Dediğini yaptığımda arkama uzanarak boynuma bir öpücük bıraktı. Bana sarılarak bir elini karnımın üzerine koydu ve uyuduk.

-

Sabah Doğan'ın telefonunun alarmı ile uyandığımda Doğan yanımda yoktu. Uykulu gözler ile tam yattığım yerden kalkacakken mutfaktan elinde ki tepsiyle geldi.

"Günaydın uyuyan güzelim" diyerek hazırladığı kahvaltı tepsisini sehpanın üzerine bırakarak yanıma oturdu.

"O alarm neydi?" diye sorduğumda "işe gidiyorum ya o yüzden canım" dediği an "gidiyor musun yani şimdi?" diye sordum bir kez daha.

"Hayır bebeğim, sen varsın. Büroda pek bir işim yok zaten tatil dönüşü diye sakin yaz aylarında pek dava çıkmıyor. Çıkanları büroda ki arkadaşlar hallediyor. Çok talep gelince bana yollayacaklar. Fakat şu an tek işim sevgilim ve bebeğimle ilgilenmek" dediği an gülümsedim.

Yattığım yerden biraz doğrularak sırtımı koltukların başlığına yasladığım an sehpada ki tepsiyi bacaklarımın üzerine koyarak bir öpücük bıraktı alnıma ve bilgisayarını alarak tekli koltuğa oturdu.

"Sen yemiyor musun?" diye sorduğumda "atıştırdım aşkım ben bir şeyler" diyerek kafasını bilgisayarına geri çevirdi.

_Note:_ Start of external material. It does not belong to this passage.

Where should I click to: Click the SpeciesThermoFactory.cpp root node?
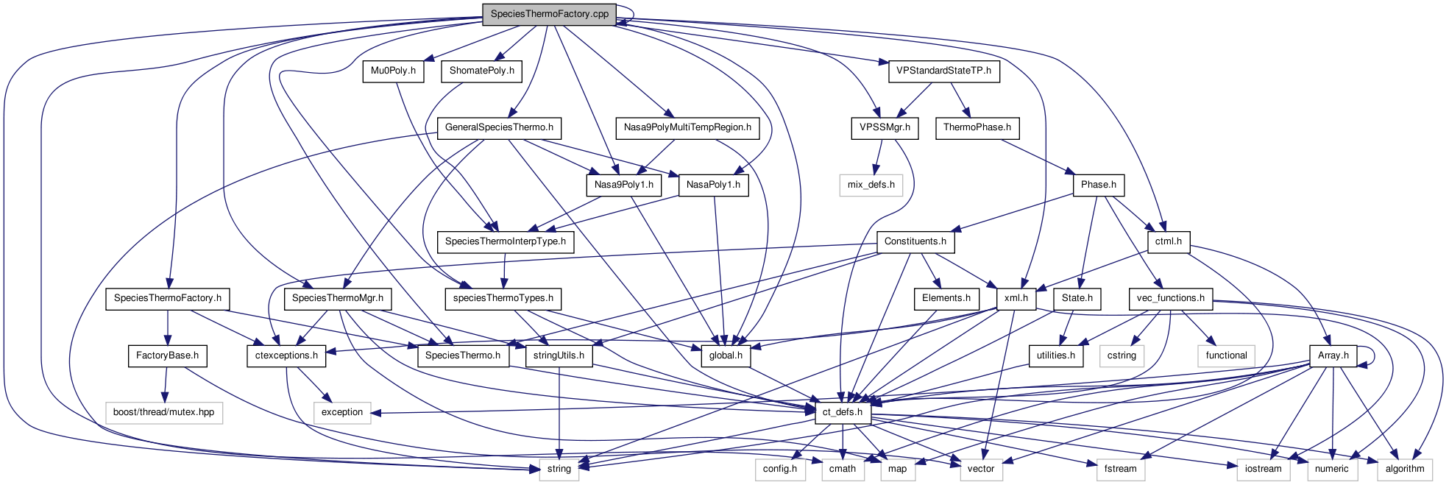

Kaşlarını çatmış bir şeylere bakıyordu yine. "Aşkım? Neye bakıyorsun sen" diye sorduğum an "Hiç babam hakkında araştırma yapıyorum öylesine" dediğinde daha fazla sesimi çıkarmadım.

Karşımda ki adam gün geçtikçe çöküyordu. Zayıflamıştı yüzünden dahi belli oluyordu.
Olduğum yerden saçında ki iki üç beyaz teli görüyordum. Gün geçtikçe değişiyordu. İlgisizleşiyordu, hayattan kopuyordu.

Hayat fazlasıyla yoruyordu onu. Hissediyordum. Dayanamaz hale geldiğinde bile bir kez isyan etmiyordu ama. Hala dimdik, kendinden emin Doğan'dı. Attığı bir adımı bin kez düşünürdü. Söz konusu yakınları ise kendini hiçe sayardı. Kendi canının kıymeti yoktu onun için, varı yoku bizdik, kardeşim dedikleriydi. Ailesi yerine koyduklarıydı. Umursamazdı kendini.

Oturduğu yerden kalkarak mutfağa giderek elinde ki bir termos mug bardakla geldi. Tekli koltuğa tekrar oturduğunda bardağı koltuğun başına koyarak ayaklarını sehpanın üzerine uzatarak bilgisayarda ki araştırmasına devam etti.

Gözlerini bana çevirdiği an "çok mu tipsizim?" diye sordu. Anlamadığım için "nasıl? Alakası yok neden?" diye sorduğumda gülümseyerek "Saatlerdir beni izliyorsun. O yüzden" diyerek yüzüme baktı.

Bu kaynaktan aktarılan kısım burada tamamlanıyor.